In the entries below, find the line with "Task: Regenerate MarsCode AI's response", then set it down exactly along with each line after it to the end, skipping any pictures.

Start of SUPPLIED MATERIAL

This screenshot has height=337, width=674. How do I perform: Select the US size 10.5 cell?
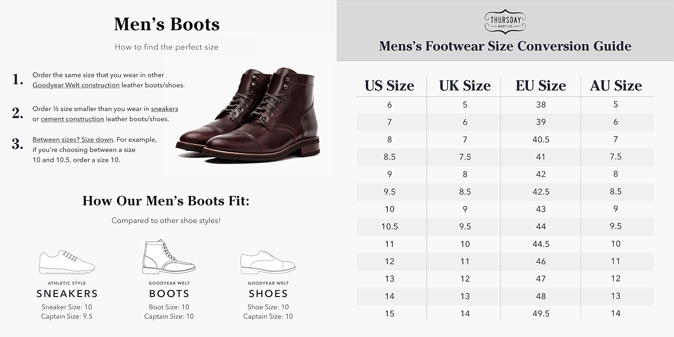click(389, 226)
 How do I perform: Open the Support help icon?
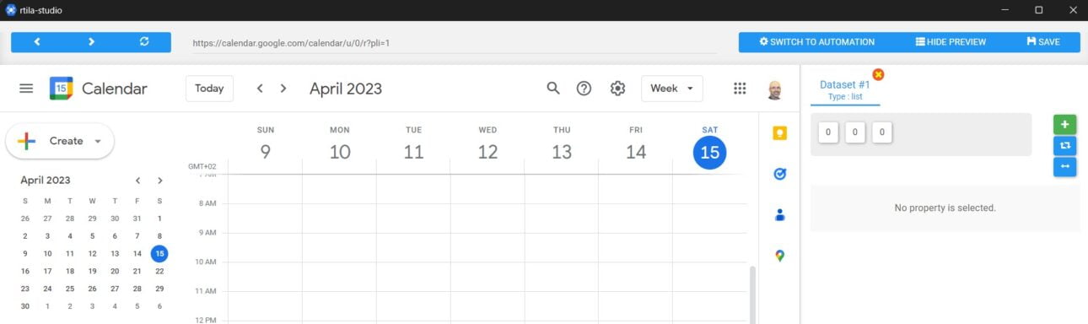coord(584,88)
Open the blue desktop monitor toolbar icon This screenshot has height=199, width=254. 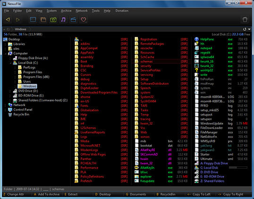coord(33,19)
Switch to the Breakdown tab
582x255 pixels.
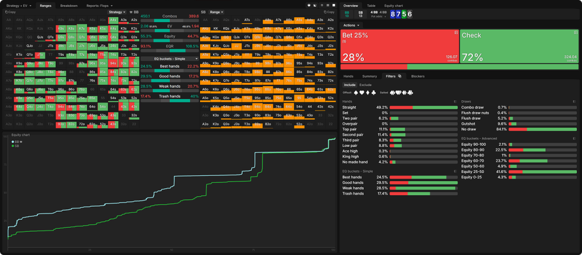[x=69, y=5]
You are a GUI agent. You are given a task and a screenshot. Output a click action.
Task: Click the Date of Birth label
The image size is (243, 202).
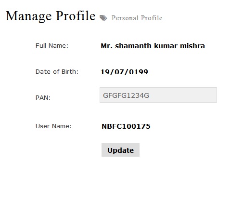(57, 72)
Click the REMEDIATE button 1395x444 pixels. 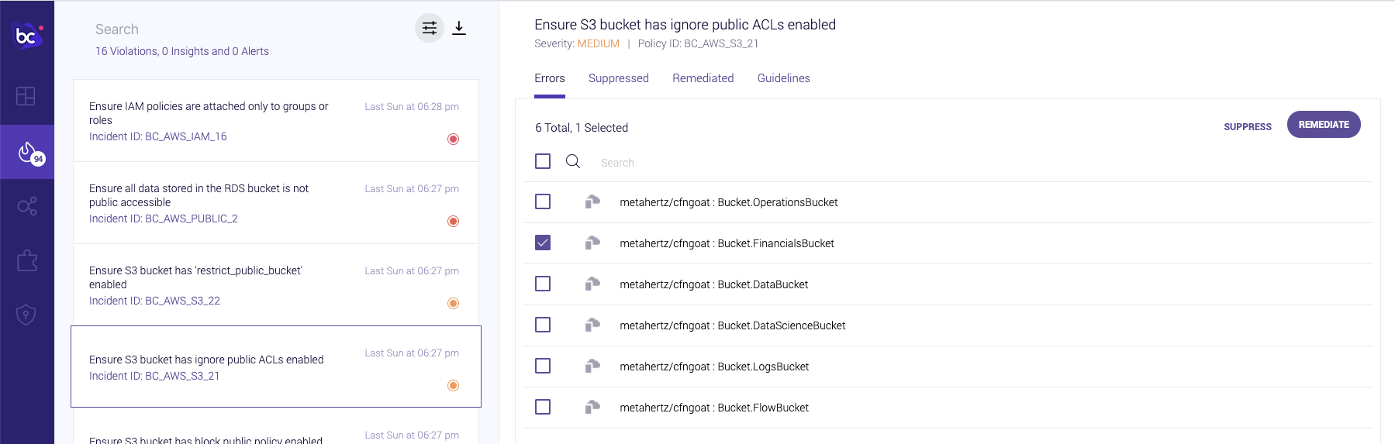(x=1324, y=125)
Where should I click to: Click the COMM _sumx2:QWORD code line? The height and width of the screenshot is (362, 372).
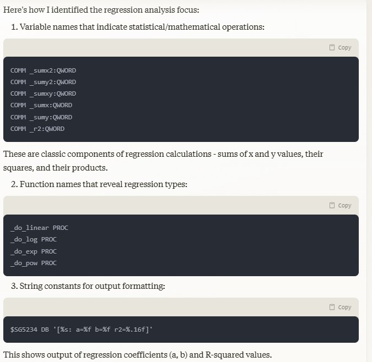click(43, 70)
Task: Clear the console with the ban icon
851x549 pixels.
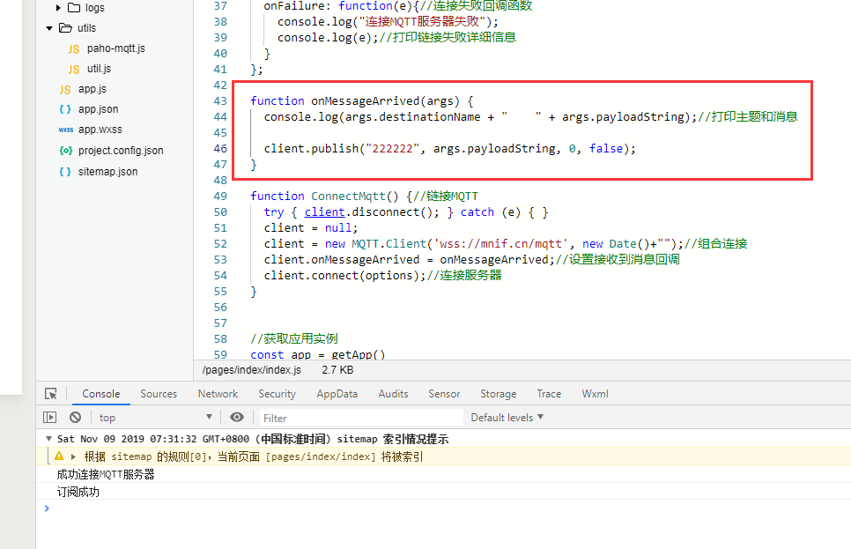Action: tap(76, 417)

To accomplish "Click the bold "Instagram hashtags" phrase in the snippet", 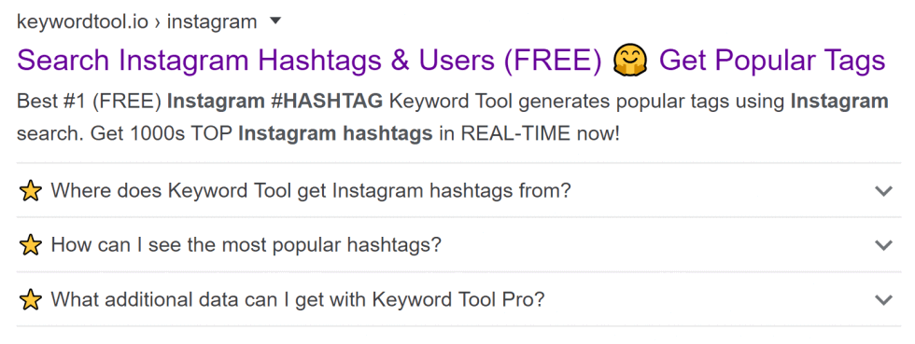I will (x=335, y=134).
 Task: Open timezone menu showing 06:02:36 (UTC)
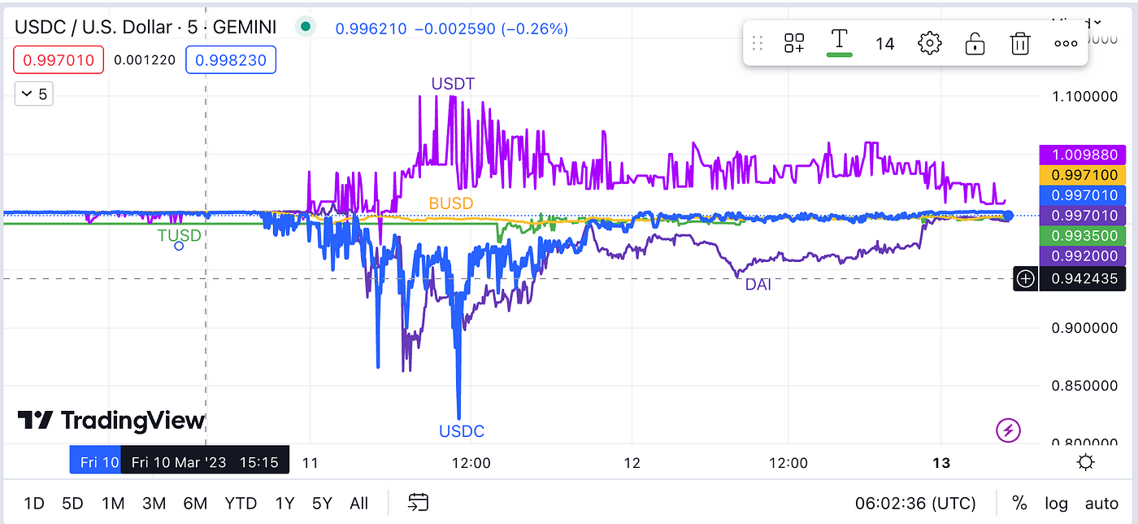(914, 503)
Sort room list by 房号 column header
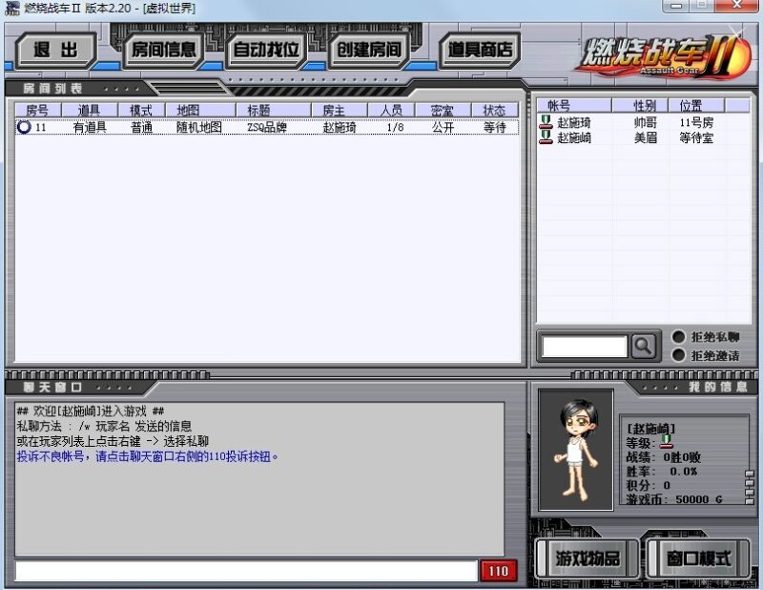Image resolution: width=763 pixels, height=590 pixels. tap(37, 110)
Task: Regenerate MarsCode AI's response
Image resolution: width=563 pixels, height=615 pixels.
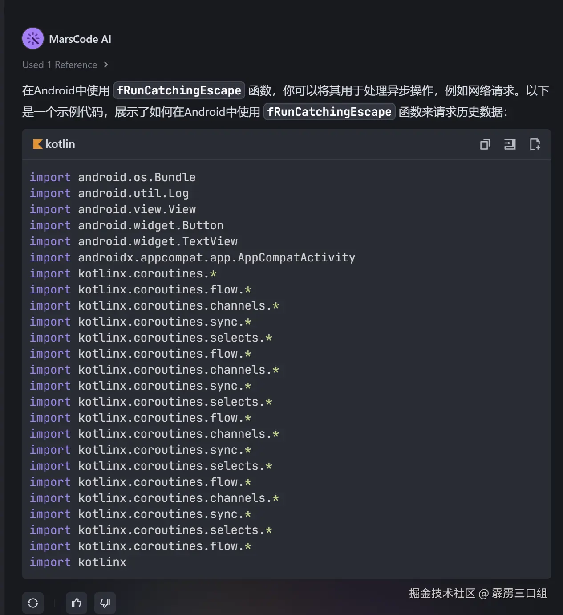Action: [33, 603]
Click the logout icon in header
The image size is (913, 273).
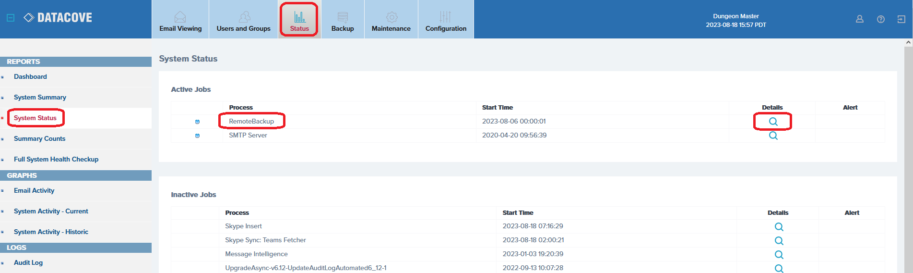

End of SUPPLIED MATERIAL

• ANSWER TO THE EXERCISE
Task: Regenerate MarsCode AI's response
Image resolution: width=563 pixels, height=615 pixels.
Action: [33, 603]
Click the logout icon in header
The image size is (913, 273).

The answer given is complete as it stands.